Having recently finished a novel, I have spent some time talking to people about ending things…novels, short stories, poems, etc.

So, what makes a good ending? And why is it that “An uncomfortable silence ensued” is so exactly the opposite of almost everything we would want in one?

For those who did not see the earlier posting, near the end of my most recent novel, I jokingly asked a friend for help. He replied that he was terrible at ends. If it were his book, the characters would just look at each other and it would end with something like: An uncomfortable silence ensued.

John loved this ending. He immediately applied to many other works: Hamlet, Star Wars. You name it. But really, an uncomfortable silence is exactly what we don’t want at the end of something.

And ending is like a punch line. It is a thing that pulls the story together in such a way as to make the experience satisfying. Usually, an ending is the moment just after the victory when all is concluded. (Unless you’re me, and you write two full chapters of post-victory-missing-father-answers-questions stuff. But I don’t recommend that approach! So, in this case, you might want to do as I say, rather than as I do.) Normally, endings are more like the old romance guidelines which said: end the story the very moment that the couple gets together.

Basically, you write your story. You write your climax. You write what happens next. Then go back and cut everything after whatever the final sum-up moment of the climax was, ending at the very moment when the story is complete.

Again…do as I say, not as I do. Got that? Okay…

Overall, there are three basic endings. Everything turns out the same as the beginning—the sit-com ending used by all non-serial TV shows. Everything turns out worse than it started—a tragedy. Or everything turns out better than when it started—what used to be called a comedy, but now is just called a story.

There is another ending, however, that many of the bestsellers use. It is the unexpected twist ending. In his book Writing the Breakout Novel, Donald Maass describes this kind of ending as: The main character fails to get what he was striving for during the book (sad), but instead he gets something else, which turns out to be good or better (happy or at least kind of happy.)

This kind of ending often has a bittersweet quality, because of the loss of the desired goal brings a note of sadness, even if the unexpected good that comes the character’s way once they see what is left for them after their failure brings some joy with it.

An example of this last ending is Gone With The Wind. Scarlett fails to get Rhett or Ashley, but she does go home to Tara with a hope of starting again. An even better example of this kind of ending is Casablanca. In fact, while whole books could be written on why Casablanca stands out so much among its contemporaries, one of the reasons is the way in which the end so perfectly meets Maass’s criteria.

If you are familiar with the film Casablanca, you can skip the next two paragraphs and go right to the next one. For those who do not know the story: In World War Two Casablanca, Rick’s Cafe is the go to place for entertainment and casual atmosphere. Nazi’s bring fear into the hearts of the Free French, but hard-boiled cafe owner Rick refuses to take sides.

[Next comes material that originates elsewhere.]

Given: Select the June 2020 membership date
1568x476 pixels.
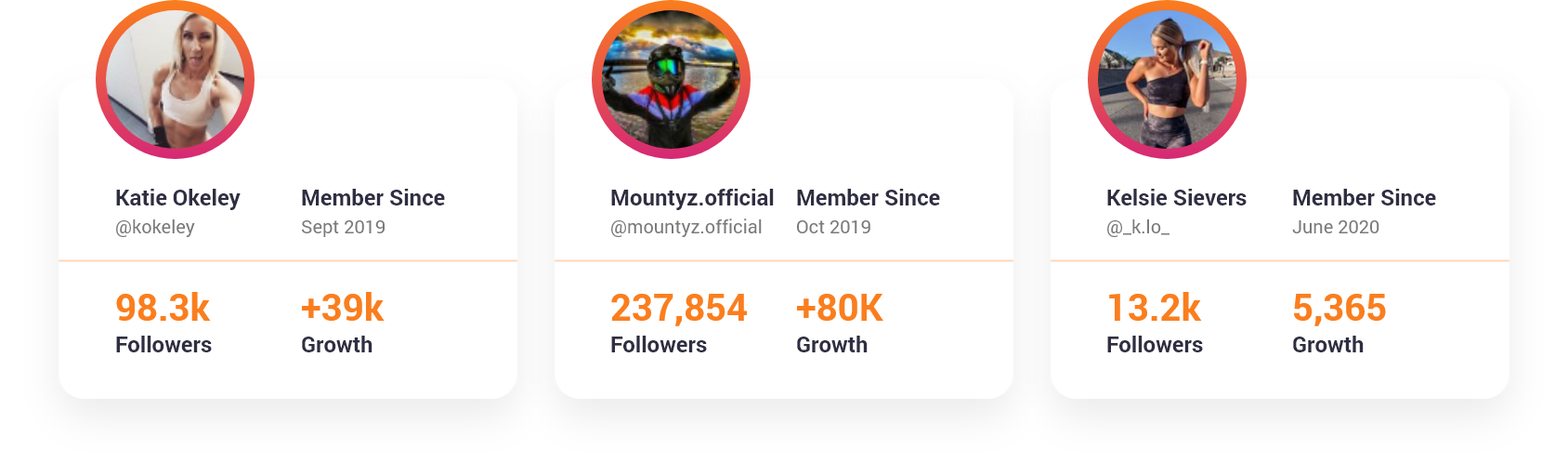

Once, he was an idealist who fought on the side of underdogs, but no longer. Now he is callous and jaded. No one is as neutral as Rick–except possibly Louis, the local Police Captain, who makes money off his neutrality.

Enter Victor Laszlo, a great champion for freedom. He is seeking to avoid the Nazis, who formerly held him prisoner, and to escape to the free world. Traveling with him is the beautiful Ilsa, a woman with some mysterious tie to Rick’s past. Turns out, she’s the woman who broke Rick’s heart and turned him hard and cold. Only, turns out again, it wasn’t her fault. Back when she fell in love with Rick, she thought her husband, Laszlo, was dead. Only at the last minute, when she was supposed to meet Rick to flee the Nazis occupation of Paris with him, did she find out the truth.

The story is set up to suggest that Rick getting the girl back is the goal. After all, Rick used to be a decent guy who fought for the underdog. He fell in love. He got his heart broken. Now he is bitter and cold. Surely love is what he needs to bring him back to life.

And yet, we are aware, as we watch the movie, that, even though Rick and Ilsa got into their fix through no fault of their own, to get out of it by hurting Laszlo would be wrong. So, how to end the movie without either leaving Rick hanging or breaking up Ilsa and the worthy Laszlo?

The answer, when it comes, is in Rick’s willingness to do the right thing, to become a better man, despite the pain to him. The thing that really makes the end of the movie so surprisingly good, however, is not Ilsa’s leaving, but the fact that this leaving does not leave Rick broken and hard. Instead, Rick is not the only one who has become a better man. The formerly cynical Louis has also been transformed.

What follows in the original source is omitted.